• **Aim of the task**:
Starting with the line that holds "Instruction: Open more", copy out each remaining line of the listing below, up to and including the last one, and include nothing else.

Start of Records for processing

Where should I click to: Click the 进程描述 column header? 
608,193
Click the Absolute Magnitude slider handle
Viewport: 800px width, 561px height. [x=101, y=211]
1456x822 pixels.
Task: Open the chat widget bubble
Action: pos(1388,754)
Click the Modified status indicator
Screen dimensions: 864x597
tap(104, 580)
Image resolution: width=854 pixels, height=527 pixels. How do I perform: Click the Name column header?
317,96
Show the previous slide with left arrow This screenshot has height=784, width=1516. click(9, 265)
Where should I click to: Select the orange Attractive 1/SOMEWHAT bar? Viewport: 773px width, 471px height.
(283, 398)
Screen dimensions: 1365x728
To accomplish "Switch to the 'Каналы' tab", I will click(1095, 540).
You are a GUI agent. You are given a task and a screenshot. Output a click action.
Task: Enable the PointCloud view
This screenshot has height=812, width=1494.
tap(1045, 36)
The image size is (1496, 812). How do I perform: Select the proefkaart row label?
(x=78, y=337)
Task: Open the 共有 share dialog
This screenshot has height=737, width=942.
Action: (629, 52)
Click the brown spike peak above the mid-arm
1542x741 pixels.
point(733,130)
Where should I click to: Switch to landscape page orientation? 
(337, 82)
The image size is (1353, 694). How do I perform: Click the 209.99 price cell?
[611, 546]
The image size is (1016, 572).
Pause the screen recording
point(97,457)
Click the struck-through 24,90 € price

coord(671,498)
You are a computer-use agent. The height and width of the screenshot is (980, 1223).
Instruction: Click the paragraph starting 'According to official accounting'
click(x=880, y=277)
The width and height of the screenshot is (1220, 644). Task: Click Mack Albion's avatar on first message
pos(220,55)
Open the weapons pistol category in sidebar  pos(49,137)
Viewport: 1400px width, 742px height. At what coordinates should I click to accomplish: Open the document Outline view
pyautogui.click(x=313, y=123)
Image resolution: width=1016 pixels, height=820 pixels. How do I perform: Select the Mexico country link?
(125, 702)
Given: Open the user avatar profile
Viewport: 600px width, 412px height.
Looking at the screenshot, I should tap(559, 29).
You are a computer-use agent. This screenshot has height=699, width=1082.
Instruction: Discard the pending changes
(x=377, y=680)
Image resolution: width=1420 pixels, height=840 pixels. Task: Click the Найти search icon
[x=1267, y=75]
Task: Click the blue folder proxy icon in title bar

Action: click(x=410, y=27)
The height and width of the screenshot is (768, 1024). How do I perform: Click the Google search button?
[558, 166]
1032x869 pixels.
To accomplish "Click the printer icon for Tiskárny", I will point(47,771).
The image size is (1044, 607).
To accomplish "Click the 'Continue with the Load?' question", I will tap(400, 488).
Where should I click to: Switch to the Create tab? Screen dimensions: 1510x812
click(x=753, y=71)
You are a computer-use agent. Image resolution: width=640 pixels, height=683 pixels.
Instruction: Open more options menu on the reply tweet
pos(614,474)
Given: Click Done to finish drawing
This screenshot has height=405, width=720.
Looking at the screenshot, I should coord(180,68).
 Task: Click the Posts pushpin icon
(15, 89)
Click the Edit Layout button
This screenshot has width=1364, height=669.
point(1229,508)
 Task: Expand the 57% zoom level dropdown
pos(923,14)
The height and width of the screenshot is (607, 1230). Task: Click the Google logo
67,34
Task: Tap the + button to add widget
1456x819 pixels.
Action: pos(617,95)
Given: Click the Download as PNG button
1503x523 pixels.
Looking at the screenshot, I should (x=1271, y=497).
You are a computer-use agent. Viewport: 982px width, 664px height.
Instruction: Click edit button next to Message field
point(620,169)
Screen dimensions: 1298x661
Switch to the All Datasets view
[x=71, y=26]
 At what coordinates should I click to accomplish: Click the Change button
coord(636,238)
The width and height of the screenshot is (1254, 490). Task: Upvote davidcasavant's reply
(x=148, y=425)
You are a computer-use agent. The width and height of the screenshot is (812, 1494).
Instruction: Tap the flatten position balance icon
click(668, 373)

End of Records for processing

• **Response below**:
Instruction: Open more options menu on the reply tweet
pos(614,474)
Given: Click Done to finish drawing
This screenshot has height=405, width=720.
Looking at the screenshot, I should coord(180,68).
 Task: Click the Posts pushpin icon
(15, 89)
Click the Edit Layout button
This screenshot has width=1364, height=669.
point(1229,508)
 Task: Expand the 57% zoom level dropdown
pos(923,14)
The height and width of the screenshot is (607, 1230). Task: Click the Google logo
67,34
Task: Tap the + button to add widget
1456x819 pixels.
Action: pos(617,95)
Given: Click the Download as PNG button
1503x523 pixels.
Looking at the screenshot, I should (x=1271, y=497).
You are a computer-use agent. Viewport: 982px width, 664px height.
Instruction: Click edit button next to Message field
point(620,169)
Screen dimensions: 1298x661
Switch to the All Datasets view
[x=71, y=26]
 At what coordinates should I click to accomplish: Click the Change button
coord(636,238)
The width and height of the screenshot is (1254, 490). Task: Upvote davidcasavant's reply
(x=148, y=425)
You are a computer-use agent. The width and height of the screenshot is (812, 1494).
Instruction: Tap the flatten position balance icon
click(668, 373)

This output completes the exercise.